»»
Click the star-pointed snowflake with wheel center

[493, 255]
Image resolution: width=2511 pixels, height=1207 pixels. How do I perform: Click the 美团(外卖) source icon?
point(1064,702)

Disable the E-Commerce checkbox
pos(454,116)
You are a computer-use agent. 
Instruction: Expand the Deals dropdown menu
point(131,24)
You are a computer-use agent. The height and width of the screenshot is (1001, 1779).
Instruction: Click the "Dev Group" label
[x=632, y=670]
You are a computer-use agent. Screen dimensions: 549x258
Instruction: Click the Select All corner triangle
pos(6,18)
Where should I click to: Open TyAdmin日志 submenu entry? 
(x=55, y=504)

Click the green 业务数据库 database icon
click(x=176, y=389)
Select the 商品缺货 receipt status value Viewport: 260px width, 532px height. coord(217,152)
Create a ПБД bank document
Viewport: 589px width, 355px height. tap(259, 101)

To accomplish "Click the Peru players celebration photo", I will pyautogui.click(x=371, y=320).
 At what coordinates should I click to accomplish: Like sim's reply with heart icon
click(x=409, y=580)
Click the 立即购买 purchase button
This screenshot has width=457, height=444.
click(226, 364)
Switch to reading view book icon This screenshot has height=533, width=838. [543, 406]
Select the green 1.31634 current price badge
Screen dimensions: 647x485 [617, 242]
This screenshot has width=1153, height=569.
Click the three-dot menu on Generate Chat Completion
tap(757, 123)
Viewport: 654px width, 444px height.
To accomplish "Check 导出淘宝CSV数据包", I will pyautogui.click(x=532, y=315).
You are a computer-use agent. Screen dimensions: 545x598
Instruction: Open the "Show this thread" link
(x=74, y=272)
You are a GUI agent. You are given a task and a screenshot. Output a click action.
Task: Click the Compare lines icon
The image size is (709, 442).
««
Turn the entries above into a Markdown table with the columns "No." and "Entry", putting one line per row and leaving out blank lines.

| No. | Entry |
|---|---|
| 1 | Click the star-pointed snowflake with wheel center |
| 2 | [493, 255] |
| 3 | Image resolution: width=2511 pixels, height=1207 pixels. How do I perform: Click the 美团(外卖) source icon? |
| 4 | point(1064,702) |
| 5 | Disable the E-Commerce checkbox |
| 6 | pos(454,116) |
| 7 | You are a computer-use agent.  |
| 8 | Instruction: Expand the Deals dropdown menu |
| 9 | point(131,24) |
| 10 | You are a computer-use agent. The height and width of the screenshot is (1001, 1779). |
| 11 | Instruction: Click the "Dev Group" label |
| 12 | [x=632, y=670] |
| 13 | You are a computer-use agent. Screen dimensions: 549x258 |
| 14 | Instruction: Click the Select All corner triangle |
| 15 | pos(6,18) |
| 16 | Where should I click to: Open TyAdmin日志 submenu entry?  |
| 17 | (x=55, y=504) |
| 18 | Click the green 业务数据库 database icon |
| 19 | click(x=176, y=389) |
| 20 | Select the 商品缺货 receipt status value Viewport: 260px width, 532px height. coord(217,152) |
| 21 | Create a ПБД bank document |
| 22 | Viewport: 589px width, 355px height. tap(259, 101) |
| 23 | To accomplish "Click the Peru players celebration photo", I will pyautogui.click(x=371, y=320). |
| 24 |  At what coordinates should I click to accomplish: Like sim's reply with heart icon |
| 25 | click(x=409, y=580) |
| 26 | Click the 立即购买 purchase button |
| 27 | This screenshot has width=457, height=444. |
| 28 | click(226, 364) |
| 29 | Switch to reading view book icon This screenshot has height=533, width=838. [543, 406] |
| 30 | Select the green 1.31634 current price badge |
| 31 | Screen dimensions: 647x485 [617, 242] |
| 32 | This screenshot has width=1153, height=569. |
| 33 | Click the three-dot menu on Generate Chat Completion |
| 34 | tap(757, 123) |
| 35 | Viewport: 654px width, 444px height. |
| 36 | To accomplish "Check 导出淘宝CSV数据包", I will pyautogui.click(x=532, y=315). |
| 37 | You are a computer-use agent. Screen dimensions: 545x598 |
| 38 | Instruction: Open the "Show this thread" link |
| 39 | (x=74, y=272) |
| 40 | You are a GUI agent. You are given a task and a screenshot. Output a click action. |
| 41 | Task: Click the Compare lines icon |
| 42 | The image size is (709, 442). |